By Matt Rogan
What Is It?
The Eco Gender Gap is the disparity between the ethical choices made by men and women. The three most important green issues to the British general public are, climate change, animal welfare and plastic pollution.
Yet in 2020, studies have shown that ‘71% of women try to live more ethically compared to 59% of men’.
Women are usually the marginalised sex in social gender gaps, especially in pay, politics and education, and environmental contribution is no exception. Women are doing more, men are doing less and both are being equally affected.
Why Does It Exist?
Childhood conditioning could be one reason behind our differing attitudes. We have been brought up to allocate feelings to genders. Emotions have been weaponised and sensitivity in particular has been feminised.
There is a fear of being feminine attached to being conscientious because men think that it is a female trait and therefore undermines their masculinity. Where masculinity and femininity were once seen as binary concepts, nowadays it is much more socially acceptable to embrace both sides of the spectrum.
In addition to this, the ethical living discourse has been predominantly led by women. These prominent eco-trailblazers (including Greta Thunberg and Alexandria Ocasio-Cortez) are met in opposition to affluent conservative white men. In a world where men are disproportionately represented and revered in corporate settings, toxic masculinity has been allowed to intensify.

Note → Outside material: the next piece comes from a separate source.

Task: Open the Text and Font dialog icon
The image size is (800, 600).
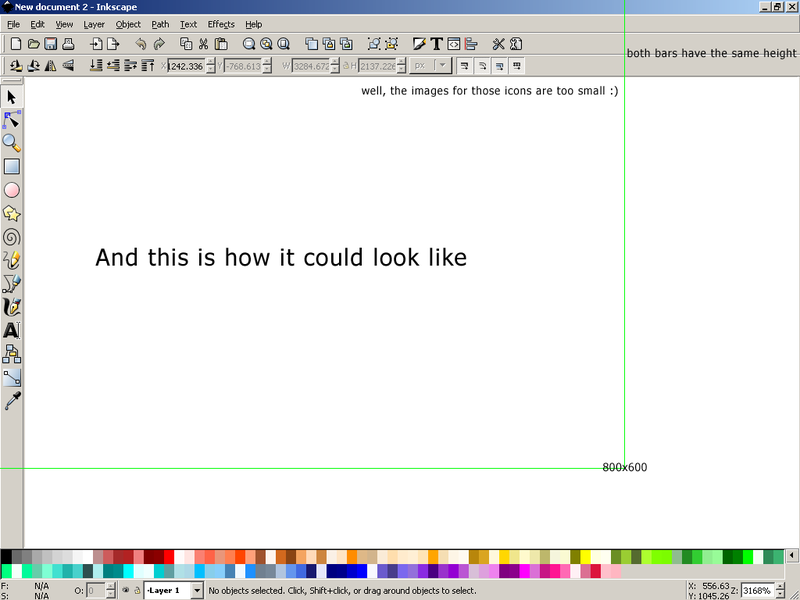Action: 436,44
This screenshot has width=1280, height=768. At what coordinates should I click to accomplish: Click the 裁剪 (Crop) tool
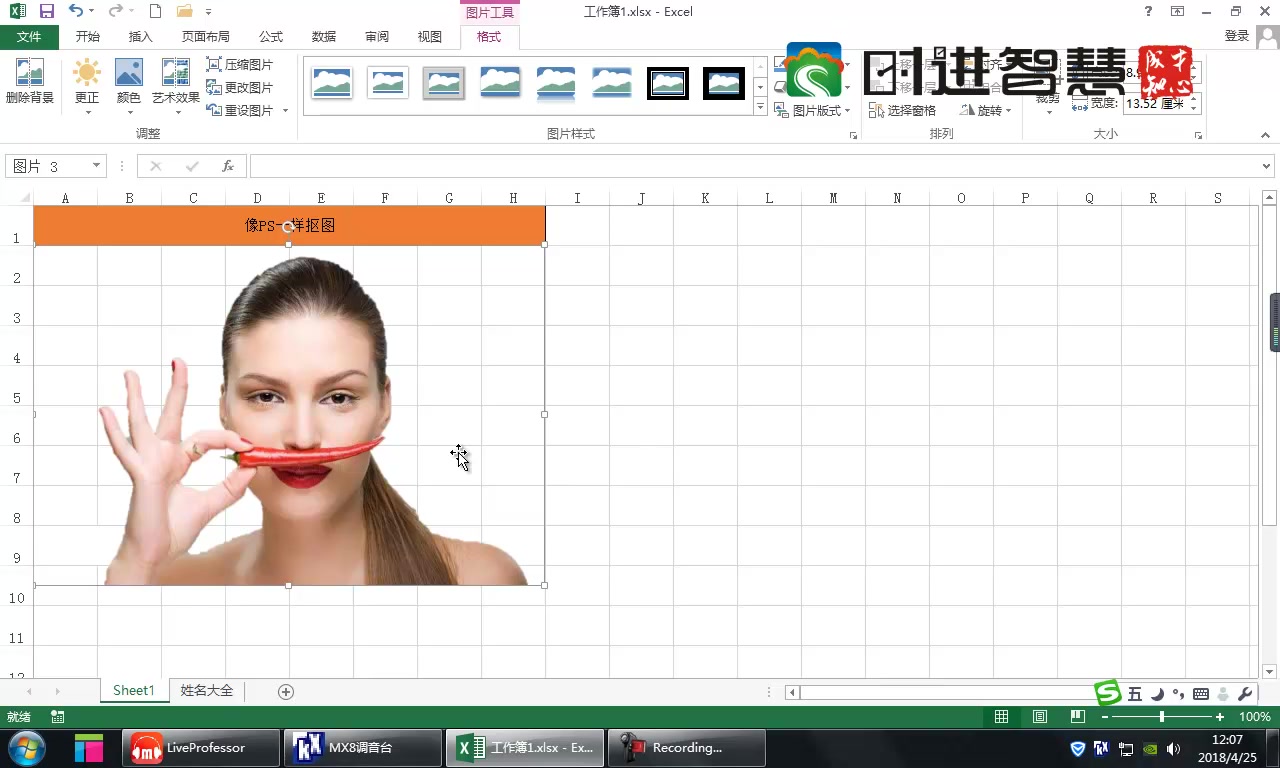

Toxic masculinity is a damaging mentality that correlates traditional masculinity as the ‘correct’ mode of masculinity. It is a heightened display of manhood at the expense of the greater good. It is still prevalent and poisonous to the ethical living movement.
Some marketing campaigns already feel the need to colour-code products in darker hues as though it would attract its testosterone-charged clientele.
Everyday ethical changes to waste or diet are seen as domestic adjustments and therefore (wrongly) for the attention of the woman. These regressive connotations of ethical living being exclusively catered towards a specific sex or sexuality is vapid.
The idea that men are these caricatures of instinctive, carnivorous cavemen only places pressure on women to be more progressive than their Stone Age counterpart.
How Can We Help?
We need to reverse this harmful gender stereotyping and pigeonholing of a global catastrophe. Ethical living is neither easier or more beneficial to any demographic, it is a human issue that needs to be addressed as such. The future of our planet affects the future of us all.
Firstly, stop designating a gender to ethics. Supporting and advocating for feminism isn’t feminine. Supporting female-led businesses isn’t feminine. Supporting a gender neutral product isn’t feminine. As a society, we have an unhealthy fascination with labels that are inevitably ranked by their societal degree of degradation.
Brands have learnt that women are their ideal audience for ethical living products, but this marketing inclination towards women has affected the appeal for men. If you do some independent research, you will soon come to realise that there is a lack of male-orientated sustainable products.
If there is no profitable opportunity, then it’ll be cast aside, regardless of its potentially positive impact. However, if men were to become more involved in reducing their eco footprint, then there will be an influx in products and businesses in support of the green revolution.
If the hyper masculine man is (expected to be) strong, stoic and simple-minded, then the modern man rejects this dated ideal. The modern man is socially conscious, chivalrous and comfortable in both his ‘feminine’ and ‘masculine’ qualities. Thankfully, the modern man is becoming more open minded about supporting a greener lifestyle. His skincare and style has to be of progressive substance.
With Father’s Day coming up, a subtle push in the right direction could prove to be a long-lasting solution (for them and the environment). One of our favourite unisex sustainable skincare brands is Evolve Organic Beauty. They offer unisex, vegan, cruelty free and eco-friendly products with no frills or fads. If we start implementing the idea that, regardless of packaging, the product is the same, we could perhaps spare everyone from extinction and men the ‘humiliation’ attached to ethical living.
KeiSei’s stance is that ethical living should never compromise on our integrity. But without fairly distributing the workload, we are compromising on equality.